The scraper currently collects core requirement information for a section under Section.CoreInfo which is a string containing any relevant core requirements a course meets. This string will need to be parsed into some sort of object. Once again these strings don't have very consistent formatting, so this could be challenging. Examples of these strings are as follows:

"Texas Core Area 090 - Component Area Option"
"Texas Core Areas 030+090 - Life and Physical Sciences + CAO"
"Texas Core Areas 020+090 - Mathematics + CAO"

The scraper currently doesn't deal with special cases, all sections are treated the same and any available data is used, with missing data being set to null. We'll have to determine whether the semester data collected is adequate for what we need, or if certain aspects of the scraping need to be made to deal with more special parsing cases.

As far as point 3 goes, I have already identified two special cases the scraper needs to be able to handle.
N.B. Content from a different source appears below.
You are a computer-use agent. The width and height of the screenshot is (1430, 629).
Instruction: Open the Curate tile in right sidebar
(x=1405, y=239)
One being sections that do not reward integer amounts of credits, and the other being sections that have multiple discrete meeting schedules rather than a single consistent meeting schedule. Currently my plans for these two cases are as follows:

Non-integer credit count:

Store as -1 and leave handling to elsewhere
Store credit counts as strings instead of ints, parse into object elsewhere (this is the best option in my opinion)
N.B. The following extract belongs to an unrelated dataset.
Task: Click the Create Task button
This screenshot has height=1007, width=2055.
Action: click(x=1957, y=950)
Multiple meeting schedules:

Combine Section.MeetingDays, Section.Times, and Section.Location into a single Schedule object, then make a Section.Schedules property that is an array of these objects

Any suggestions for any of these points are welcome.

0 replies

jmyrick02 · 2022-03-02T10:32:21Z

jmyrick02
Mar 2, 2022

It would be useful to know how data will be stored in the database given a schema. I will include a proposed Course schema and a proposed Section schema here. Note that this is the representation in MongoDB (for example the ObjectId type). I will update with more detailed documentation once we all agree or modify my proposals. I have also included potential schemas for all component data-types of the Course and Section schemas. I wrote this up without much collaboration or oversight and only just now so please critique and give feedback on my proposals.

Course = {
    "_id": ObjectId,
    "course_number": string,
    "subject_prefix": string,
    "title": string,
    "description": string,
    "school": string,
    "credit_hours": string,
    "class_level": string,
    "activity_type": string,
    "grading": string,
    "internal_course_number": string,
    "prerequisites": Collection,
    "corequisites": Collection,
    "lecture_contact_hours": string,
    "laboratory_contact_hours": string,
    "offering_frequency": string,
    "attributes": Object,
}

Section = {
    "_id": ObjectId,
    "section_number": string,
    "course_reference": ObjectId,
    "section_corequisites": Collection,
    "academic_session": AcademicSession,
    "professors": Array<ObjectId>,
    "teaching_assistants": Array<Assistant>,
    "internal_class_number": string,
    "instruction_mode": string,
    "meetings": Array<Meeting>,
    "syllabus_uri": string,
    "grade_distribution": Array<number>,
    "attributes": Object,
}

AcademicSession = {
    "_id": ObjectId,
    "name": string,
    "start_date": Date,
    "end_date": Date,
}

Assistant = {
    "_id": ObjectId,
    "first_name": string,
    "last_name": string,
    "role": string,
    "email": string,
}

Meeting = {
    "_id": ObjectId,
    "start_date": Date,
    "end_date": Date,
    "meeting_days": Array<String>,
    "start_time": Time,
    "end_time": Time,
    "modality": string,
    "location": Location,
}

Professor = {
    "_id": ObjectId,
    "first_name": string,
    "last_name": string,
    "title": string,
    "email": string,
    "phone_number": string,
    "office": Location,
    "profile_uri": string,
    "office_hours": Array<Meeting>,
}

Location = {
    "_id": ObjectId,
    "building": string,
    "room": string,
    "map_uri": string,
}

Date = {
    "day": string,
    "month": string,
    "year": string,
}

Time = { // Not sure if UTC or CST
    "_id": ObjectId,
    "hour": number,
    "minute": number,
    "second": number,
}

Collection = {
    "_id": ObjectId,
    "name": string,
    "abbreviation": string,
    "type": string,
    "requisite_type": string,
    "required": number,
    "total": number,
    "options": Array<ObjectId | Collection>,
}

27 replies

jmyrick02 Mar 4, 2022

Thinking on it overnight, I really do think a more general approach is desirable. The end-user code for evaluating AND and OR with minTrue is ultimately going to be extremely similar, so it makes sense to just combine them into one requirement type. In my opinion, this is also conceptually easier to grasp and cleaner to write code for on both the back-end and for the end-users. I will now propose a compromise solution that in my opinion takes the positives of both of our proposals.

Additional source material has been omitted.